# Meet our new Kitty!



## random3434

We adopted a new 10 week old kitten from the shelter yesterday. She is so tiny and cute. She will never replace our beloved Kiki Lou, but she's helping us heal, because she is a PISTOL!


----------



## random3434

Mini Echo holding her at the shelter, we knew we were in love!


----------



## Anguille

Adorable!  Good to see another cat find a good home.


----------



## Diuretic

She's a cutie!


----------



## Zoom-boing

What's her name?  She is too cute!  She looks just like the cat I got when I moved out on my own.  His name was Eric the Cat (after a Python skit).  That cat was crazy!!


----------



## Modbert

Cute kitty 

Name her Pistol!


----------



## Oddball

Hello, Kitty!!


----------



## random3434

OK, had to post this one, she is on top of the book, "The Stand", using it as a bed!


----------



## Phoenix

Echo Zulu said:


> OK, had to post this one, she is on top of the book, "The Stand", using it as a bed!



Adorable, EZ!  

Wait 'til CMM logs in ...


----------



## Modbert

Maybe you should have Mini Echo read The Stand to her.


----------



## WillowTree

cats always know to lay on our current reading material, I don't know how but they do.. she is just precious,, it was her lucky day wasn't it? She will be a good kitty girl..


----------



## Zoom-boing

EZ, you should get a second cat to keep the first one company when you guys are at work and school.  Two kitties are better than one!


----------



## jillian

Echo Zulu said:


> We adopted a new 10 week old kitten from the shelter yesterday. She is so tiny and cute. She will never replace our beloved Kiki Lou, but she's helping us heal, because she is a PISTOL!



awwwwwwwwwwwwwwwwwwwwwwwww

enjoy the new addition. too cute.


----------



## random3434

Thanks ya all!

We do have another cat, he is 7 years old. 2 Cats are good for our condo. I DID want to take all the dogs and cats home with me yesterday. 

PLEASE ADOPT FROM A SHELTER when you want/need a pet folks!

- [Exercise instructions]
Could you carry the kitten thread forward from its final post? The listing after this is separate material with no connection to the kitten thread.

- [Source material]
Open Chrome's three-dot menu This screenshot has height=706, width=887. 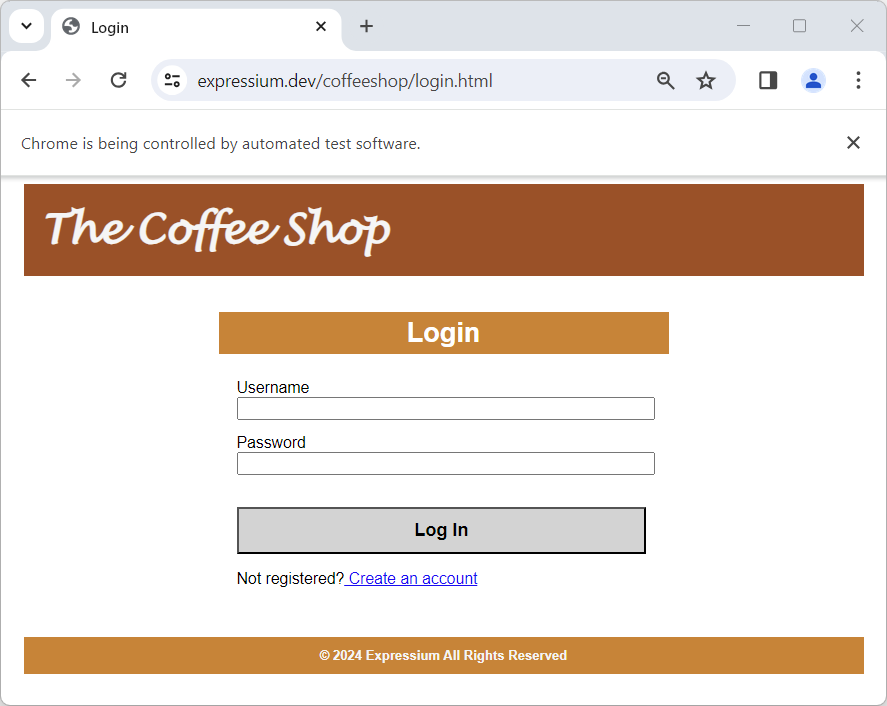tap(858, 80)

- [Answer below]
Oh, and Mini Echo named her "*Kiki" *


----------



## strollingbones

cutie cutie cutie


----------



## xotoxi

Echo Zulu said:


> We adopted a new 10 week old kitten from the shelter yesterday. She is so tiny and cute. She will never replace our beloved Kiki Lou, but she's helping us heal, because she is a PISTOL!


 
Might I suggest the name "XOTOXI".

It sounds really nice when spoken, and you would rarely have to write it.


----------



## random3434

I need some help!

The 7 year old cat has been hidden behind the chair since we brought home "Kiki." If the kitten comes near him, he hisses and moans at the new baby.


Advice on how to make them, "friends?"


----------



## hjmick

Echo Zulu said:


> OK, had to post this one, she is on top of the book, "The Stand", using it as a bed!



Cat has taste.

The animal shelter is always my first stop when looking for a pet. It is also my last.


----------



## xotoxi

Echo Zulu said:


> OK, had to post this one, she is on top of the book, "The Stand", using it as a bed!


 
Is that a cataract on the left?


----------



## xotoxi

Echo Zulu said:


> I need some help!
> 
> The 7 year old cat has been hidden behind the chair since we brought home "Kiki." If the kitten comes near him, he hisses and moans at the new baby.
> 
> 
> Advice on how to make them, "friends?"


 
Duct tape.


----------



## hjmick

xotoxi said:


> Might I suggest the name "XOTOXI".
> 
> It sounds really nice when spoken, and you would rarely have to write it.



Nah, go with Desdemona.


----------



## xotoxi

hjmick said:


> xotoxi said:
> 
> 
> 
> Might I suggest the name "XOTOXI".
> 
> It sounds really nice when spoken, and you would rarely have to write it.
> 
> 
> 
> 
> Nah, go with Desdemona.
Click to expand...

 
Lucyfur


----------



## Midnight Marauder

Echo Zulu said:


> I need some help!
> 
> The 7 year old cat has been hidden behind the chair since we brought home "Kiki." If the kitten comes near him, he hisses and moans at the new baby.
> 
> 
> Advice on how to make them, "friends?"


It's just going to take time.

Cats, especially older ones, fear change, any change whatsoever. Remember, your 7 year-old is actually 49!


----------



## xotoxi

Midnight Marauder said:


> Echo Zulu said:
> 
> 
> 
> I need some help!
> 
> The 7 year old cat has been hidden behind the chair since we brought home "Kiki." If the kitten comes near him, he hisses and moans at the new baby.
> 
> 
> Advice on how to make them, "friends?"
> 
> 
> 
> It's just going to take time.
> 
> *Cats, especially older ones, fear change, any change whatsoever.*
Click to expand...

 
Cats are conservatives.


----------



## Midnight Marauder

xotoxi said:


> Midnight Marauder said:
> 
> 
> 
> 
> 
> Echo Zulu said:
> 
> 
> 
> I need some help!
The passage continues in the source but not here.